颅脑创伤（TBI）继发性损伤是决定患者预后的重要病理基础，寻求疾病发生发展中的关键分子具有重要的科研和临床意义。lncRNA在众多生理病理学过程中均有极其重要的调控作用，是当前生物医学研究领域的热点。前期研究发现TBI后大鼠海马组织内多达271条lncRNA表达失调，其中GAS5水平明显升高，为对照组3倍以上；敲低GAS5表达后海马和皮层区域的凋亡细胞数量明显减少，同时miR-23a-3p水平明显升高。因此推测GAS5可作为ceRNA结合miR-23a-3p并通过调控细胞凋亡参与TBI继发性损伤。本项目拟从三方面验证该假说：1.构建体内体外TBI模型研究GAS5表达规律及与TBI的相关性；2.过表达或敲低GAS5确定其对TBI后细胞凋亡的影响；3.探讨GAS5结合miR-23a-3p进而调控下游靶基因APAF-1的机制。从而为GAS5参与TBI继发性损伤提供实验基础和理论依据。

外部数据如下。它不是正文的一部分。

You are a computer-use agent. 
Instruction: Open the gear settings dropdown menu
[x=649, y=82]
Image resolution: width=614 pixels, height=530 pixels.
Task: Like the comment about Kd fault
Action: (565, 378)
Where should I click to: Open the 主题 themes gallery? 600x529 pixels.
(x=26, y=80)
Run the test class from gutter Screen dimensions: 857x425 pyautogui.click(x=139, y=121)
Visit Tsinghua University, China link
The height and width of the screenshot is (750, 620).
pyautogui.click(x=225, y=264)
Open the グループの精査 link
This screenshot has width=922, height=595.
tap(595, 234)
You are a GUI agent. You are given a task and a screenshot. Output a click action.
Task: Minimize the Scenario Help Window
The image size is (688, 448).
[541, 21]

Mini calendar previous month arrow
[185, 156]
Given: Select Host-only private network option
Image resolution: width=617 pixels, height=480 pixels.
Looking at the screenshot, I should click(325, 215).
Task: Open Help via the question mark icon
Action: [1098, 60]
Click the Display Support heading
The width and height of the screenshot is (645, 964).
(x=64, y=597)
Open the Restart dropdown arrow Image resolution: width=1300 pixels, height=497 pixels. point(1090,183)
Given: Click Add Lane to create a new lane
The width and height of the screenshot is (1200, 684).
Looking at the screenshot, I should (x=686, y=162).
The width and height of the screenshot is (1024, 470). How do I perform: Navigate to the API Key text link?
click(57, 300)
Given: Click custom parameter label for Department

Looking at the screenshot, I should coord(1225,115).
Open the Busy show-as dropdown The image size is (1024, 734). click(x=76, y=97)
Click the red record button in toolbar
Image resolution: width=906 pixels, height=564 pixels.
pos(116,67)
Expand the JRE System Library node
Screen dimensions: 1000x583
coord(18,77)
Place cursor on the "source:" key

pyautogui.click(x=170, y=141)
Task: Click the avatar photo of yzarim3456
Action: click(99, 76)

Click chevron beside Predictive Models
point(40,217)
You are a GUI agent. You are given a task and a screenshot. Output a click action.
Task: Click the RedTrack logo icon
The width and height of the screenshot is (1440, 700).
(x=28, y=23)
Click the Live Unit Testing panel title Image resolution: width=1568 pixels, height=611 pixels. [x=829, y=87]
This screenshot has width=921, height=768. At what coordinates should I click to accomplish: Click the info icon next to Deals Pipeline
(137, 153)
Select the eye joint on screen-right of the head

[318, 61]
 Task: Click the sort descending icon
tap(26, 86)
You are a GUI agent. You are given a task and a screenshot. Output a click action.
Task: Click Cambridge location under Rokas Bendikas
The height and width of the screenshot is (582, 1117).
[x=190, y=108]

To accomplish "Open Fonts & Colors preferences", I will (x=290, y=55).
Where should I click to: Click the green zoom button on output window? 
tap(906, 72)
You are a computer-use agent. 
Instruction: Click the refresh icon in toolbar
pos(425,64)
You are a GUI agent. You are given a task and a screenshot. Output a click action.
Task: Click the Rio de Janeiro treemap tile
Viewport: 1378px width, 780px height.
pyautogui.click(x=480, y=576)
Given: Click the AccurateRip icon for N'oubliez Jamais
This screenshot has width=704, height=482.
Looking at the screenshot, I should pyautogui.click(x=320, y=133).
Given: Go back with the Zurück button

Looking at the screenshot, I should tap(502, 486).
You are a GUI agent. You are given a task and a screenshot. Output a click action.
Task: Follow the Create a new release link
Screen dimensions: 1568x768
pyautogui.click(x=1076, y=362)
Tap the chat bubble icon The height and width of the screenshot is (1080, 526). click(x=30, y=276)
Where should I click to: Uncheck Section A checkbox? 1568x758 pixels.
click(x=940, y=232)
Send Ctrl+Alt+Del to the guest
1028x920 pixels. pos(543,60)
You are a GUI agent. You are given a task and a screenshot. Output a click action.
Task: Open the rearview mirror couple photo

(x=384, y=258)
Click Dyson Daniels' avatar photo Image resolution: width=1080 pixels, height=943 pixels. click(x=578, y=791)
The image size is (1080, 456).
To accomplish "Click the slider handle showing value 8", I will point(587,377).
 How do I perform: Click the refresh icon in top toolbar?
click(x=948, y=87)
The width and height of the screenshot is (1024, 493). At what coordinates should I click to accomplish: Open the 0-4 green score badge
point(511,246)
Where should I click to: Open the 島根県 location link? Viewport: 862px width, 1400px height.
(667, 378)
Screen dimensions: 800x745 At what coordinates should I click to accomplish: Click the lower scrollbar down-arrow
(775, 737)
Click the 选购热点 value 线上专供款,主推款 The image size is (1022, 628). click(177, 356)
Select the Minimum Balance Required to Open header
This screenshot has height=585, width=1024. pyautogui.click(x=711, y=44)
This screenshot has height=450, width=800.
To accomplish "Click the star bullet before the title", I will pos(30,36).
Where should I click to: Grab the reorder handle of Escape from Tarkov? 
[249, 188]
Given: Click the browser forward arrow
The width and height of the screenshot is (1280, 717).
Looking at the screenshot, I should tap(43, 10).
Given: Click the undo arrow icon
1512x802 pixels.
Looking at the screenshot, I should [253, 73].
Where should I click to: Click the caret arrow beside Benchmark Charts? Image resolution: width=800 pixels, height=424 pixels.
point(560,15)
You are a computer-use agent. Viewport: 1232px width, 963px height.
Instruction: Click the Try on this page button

颅脑创伤（TBI）致死致残率居全身各类创伤之首，是医疗卫生和社会经济学的重大难题。其中，继发于创伤后的神经细胞凋亡是引起预后不良的重要病理生理机制。近年来，表观遗传学尤其长链非编码RNA（lncRNA）在TBI发病机制中的作用逐步受到研究者关注。项目申请人前期研究发现大鼠TBI后多条lncRNA表达失调，其中lncRNA GAS5表达显著升高，下调GAS5可减轻大鼠创伤脑组织的细胞凋亡，生物信息学分析推测GAS5可能通过竞争性内源RNA（ceRNA）机制参与TBI继发性损伤的调节。本项目构建了液压冲击脑损伤的动物模型和原代培养神经元牵张损伤的细胞模型，从GAS5的表达模式、体内体外功能和分子机制角度进行相关研究。结果发现：（1）GAS5在大鼠创伤皮层和伤侧海马表达明显升高，而对侧皮层与海马基本不表达，细胞类型上以神经元表达为主，且大多定位于细胞浆；（2）凋亡蛋白免疫印迹、培养液LDH测定、TUNEL染色、FJB染色以及动物神经行为学评估证实调控GAS5可减少体外体内模型的细胞凋亡和神经元变性；（3）GAS5作为ceRNA结合miR-23a-3p，使后者对其下游靶分子APAF1的抑制作用降低，APAF1蛋白表达增加，促进脑创伤后神经元凋亡和变性。综上，通过本项目研究，我们揭示了GAS5/miR-23a-3p/APAF1通路在TBI细胞凋亡中的功能与机制，深化了对非编码RNA在TBI继发性损伤中作用的认识，为进一步探明TBI病理生理学机制和开发新的治疗策略提供参考依据。